§ **THE PROBLEM**
Revise the data in the stretch from the line containing "Image resolution: width=632" through the line containing "point(161,661)" by changing "chevron" to "arrow". Leave everything else unchanged, and omit the pictures from your answer.

§ **SUPPLIED RECORDS**
● ● ● ●
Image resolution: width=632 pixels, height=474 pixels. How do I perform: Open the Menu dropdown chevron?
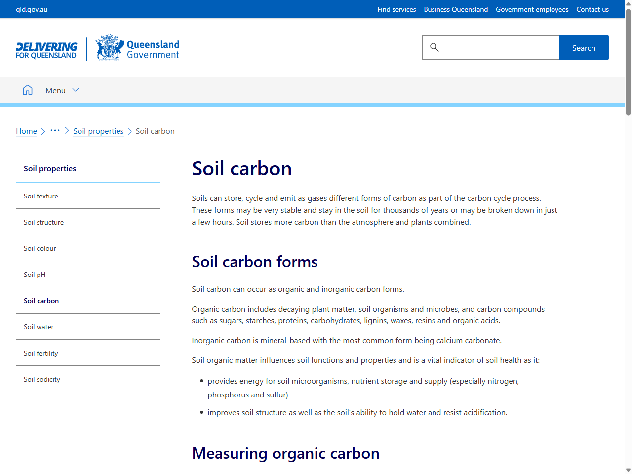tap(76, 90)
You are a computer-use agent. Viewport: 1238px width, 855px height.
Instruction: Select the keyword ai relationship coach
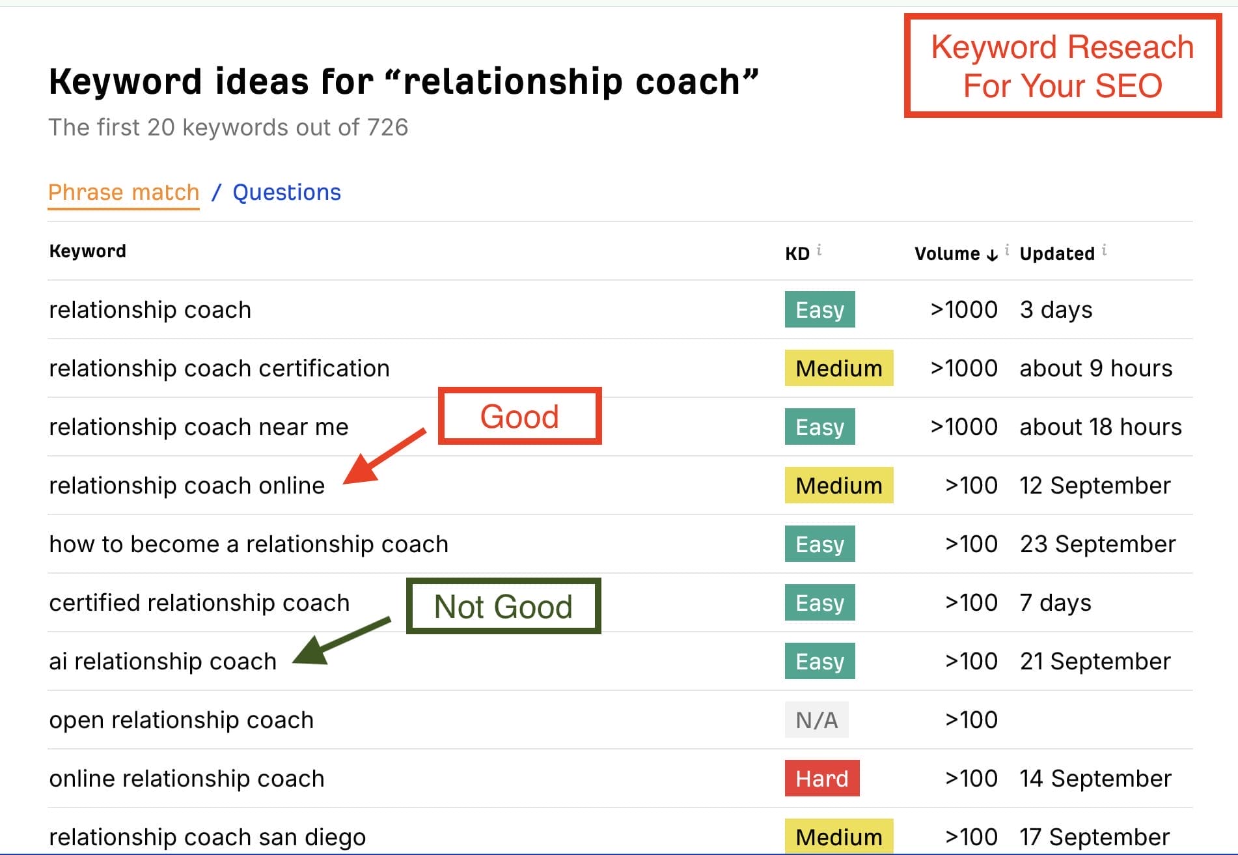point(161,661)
● ● ● ●
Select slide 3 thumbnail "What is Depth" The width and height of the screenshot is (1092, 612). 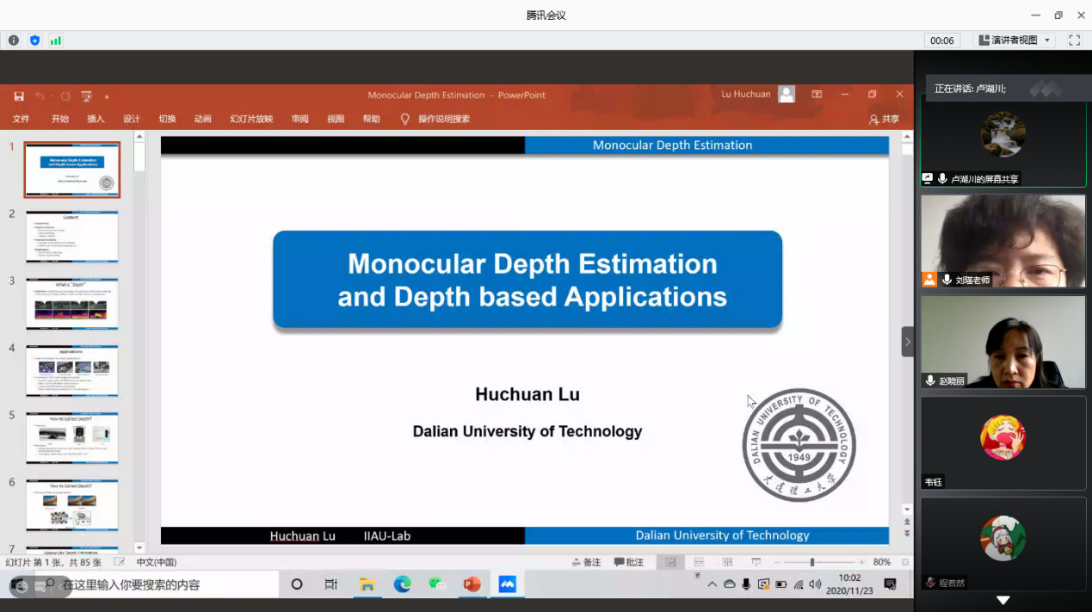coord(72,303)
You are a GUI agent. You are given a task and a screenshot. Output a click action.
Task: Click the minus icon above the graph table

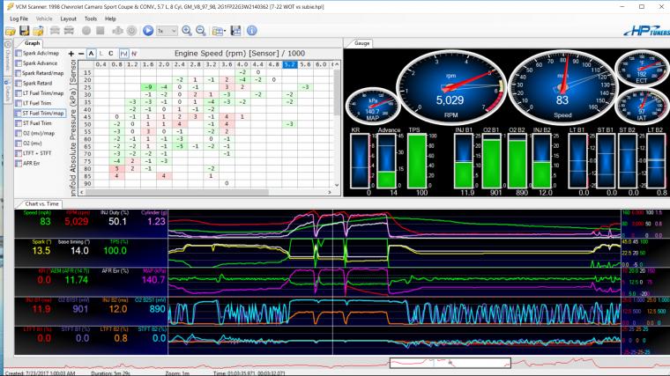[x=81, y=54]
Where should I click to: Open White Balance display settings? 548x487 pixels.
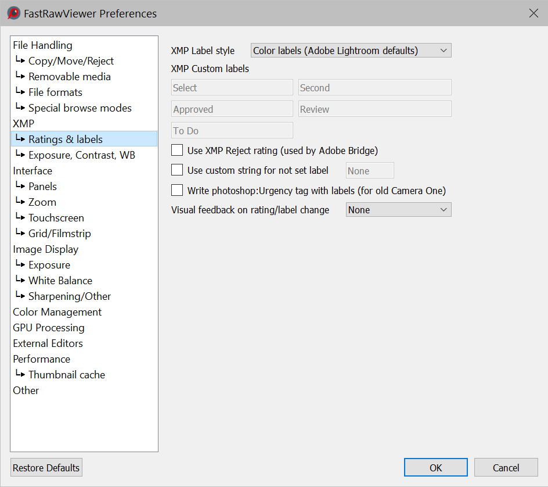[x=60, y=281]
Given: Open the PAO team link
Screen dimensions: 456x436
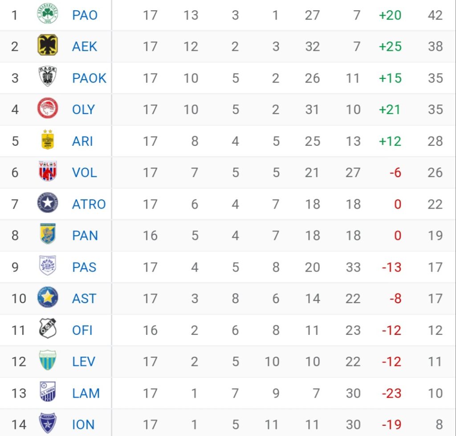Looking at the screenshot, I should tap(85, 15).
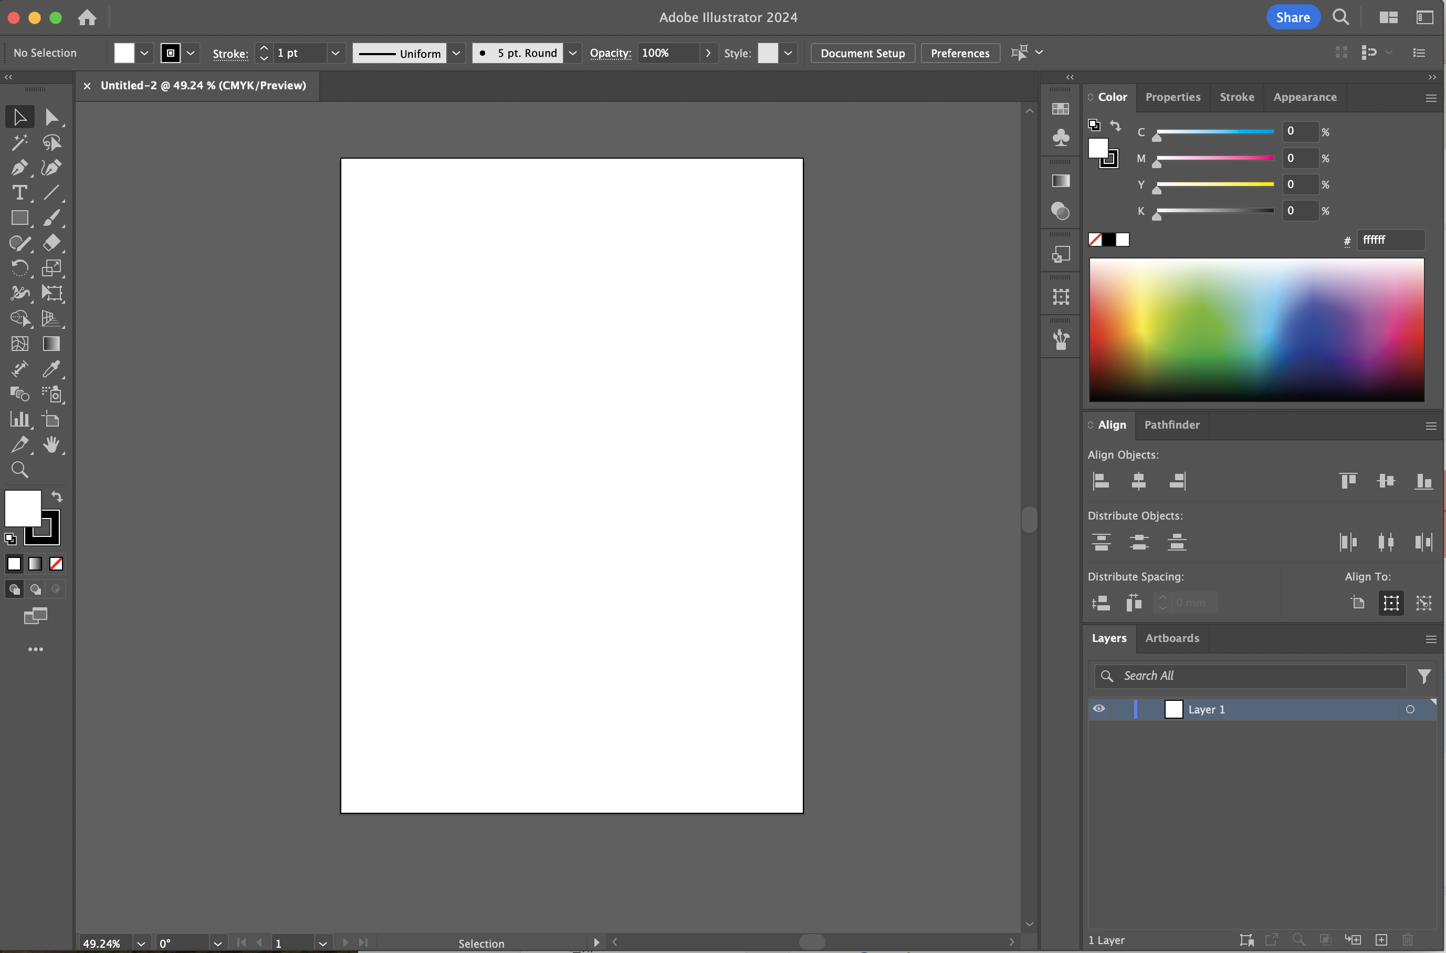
● ● ● ●
§ **EXERCISE OUTPUT**
Image resolution: width=632 pixels, height=474 pixels. How do I perform: Open the Menu dropdown arrow?
tap(76, 90)
You are a computer-use agent. Viewport: 1238px width, 855px height.
Instruction: Select the keyword ai relationship coach
point(161,661)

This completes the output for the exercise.